Ke-10 warna tersebut meliputi corak putih, coklat, merah, kuning, merah muda, hijau, abu-abu, biru, hitam, dan vitreous (seperti kaca), yang memiliki berbagai macam tekstur mikro yang “dikombinasikan secara ahli untuk meningkatkan efek artistik dari karya seni,” tulis para peneliti dalam makalah tersebut.

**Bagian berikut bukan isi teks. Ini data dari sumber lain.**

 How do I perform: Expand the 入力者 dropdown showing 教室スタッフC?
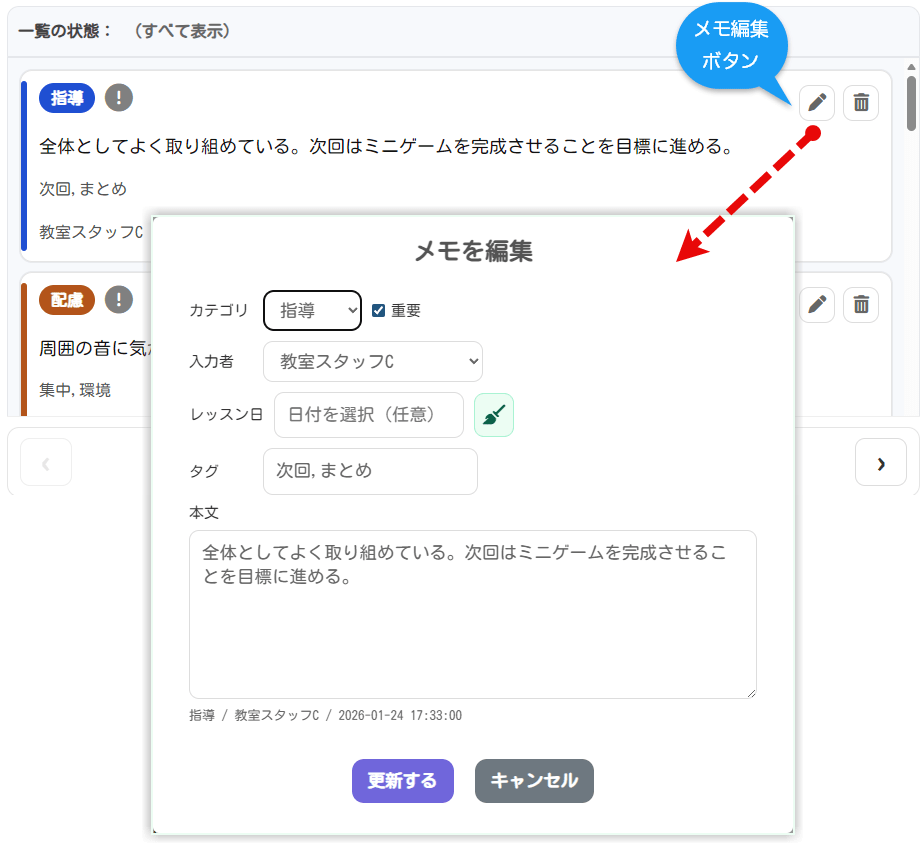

Para perajin kuno memberi perhatian khusus pada wajah Alexander, catat tim tersebut. Wajah itu “terdiri dari beberapa corak tesserae merah muda dengan perubahan signifikan pada efek pendaran cahaya yang kemungkinan terkait dengan komposisi kimia yang berbeda dari tesserae,” tulis mereka dalam penelitian tersebut. Rincian seperti ini menjelaskan mengapa ini “mungkin representasi wajahnya yang paling ikonik dan terkenal dalam seni kuno,” catat mereka.
Mengenai asal-usul tesserae, para ilmuwan meneliti tambang-tambang yang digunakan pada zaman Romawi. Misalnya, “Beberapa tesserae putih dapat dikaitkan dengan Marmor Lunensis [batu kapur kristal putih] dari tambang-tambang di Pegunungan Alpen Apuan (Italia), yang mulai ditambang untuk marmer pada abad ke-1 SM dan tidak lagi digunakan sejak abad ke-3 M,” tulis tim tersebut dalam penelitian tersebut.
Sementara itu, tesserae berwarna merah muda pekat kemungkinan berasal dari Portugal, beberapa blok kuning kemungkinan berasal dari kota Romawi Simitthus di tempat yang sekarang disebut Tunisia, dan potongan berwarna merah tua kemungkinan berasal dari Tanjung Matapan, Yunani, tulis mereka.
Tim juga mendeteksi jejak lilin alami dan mineral gipsum, yang kemungkinan diaplikasikan sebagai lapisan pelindung selama proyek restorasi di era modern, tulis tim tersebut dalam penelitian tersebut.
Investigasi endoskopik pada sisi belakang mosaik menunjukkan “banyak bagian kosong” yang kemungkinan terlewatkan oleh zat berbasis gipsum, yang kemungkinan ditambahkan untuk menyokong struktur tersebut selama pemindahan dari Pompeii ke museum. “Area-area potensial yang lemah ini harus dipertimbangkan dengan saksama selama restorasi,” tulis para peneliti dalam penelitian tersebut.